Tue: Power Snatches & Run Down

In Latest WOD by Eric Griffith

CrossFit Brigade – CrossFit


Jumping Jacks & Cherrypickers

Hi Jack/Hi Jills & Up Back and Overs

Can Openers & Standing Quad Stretch

Toy Soldiers & Forward Lunges

Inchworms & Heel Pulses

Comptrain Snatch Warmup (No Measure)

3 Muscle Snatches

3 Overhead Squats

3 Snatch Balances

3 High Hang Pausing Snatches

Speed and technique is of priority here – not loading. After completing a full set with an empty barbell, we are free to add a light load only if each movement is dialed in.


Power Snatch (2EMOM10)


Run Down (CFNE) (Time)

4 Rounds:

15 Power Snatches (75/55)

30 Double Unders

200 Meter Run


Smash the forearms and calves

Foam roll the hamstrings and low back


Endurance Needs (Time)

Run 4-6 miles at a comfortable pace and feel free to walk as needed.

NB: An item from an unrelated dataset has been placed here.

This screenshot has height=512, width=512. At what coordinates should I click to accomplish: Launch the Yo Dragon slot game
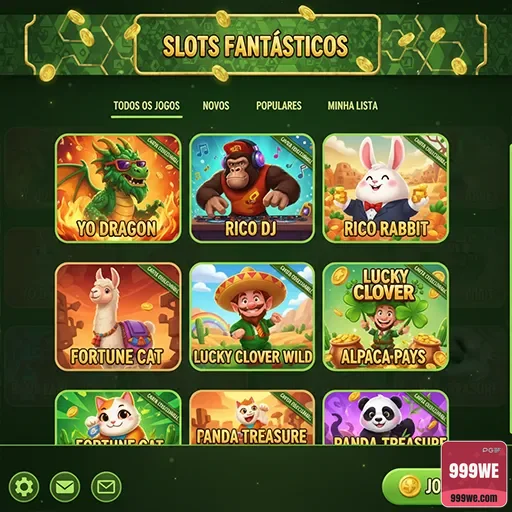[118, 188]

Row 4-6k at a comfortable pace and row slower as needed.

Explosive Needs (Time)

10x75ft 1/3+25/15 lbs from last week body weight sled push. Rest 2-3 minutes between sets


10x150m sprints rest 2-3 minutes between sets


10x:10-:15 hill sprints rest 3-5 minutes between sets.

The sled is 65 lbs and the weight of sled should be accounted for if loading additional weight. If 65 is more than your prescribed body weight, use an empty sled or add some weight if you desire. Try to match and or beat your split times from week one. If you used more weight than what should have been use, feel free to repeat the same weight again if it is still less than what is needed for the week.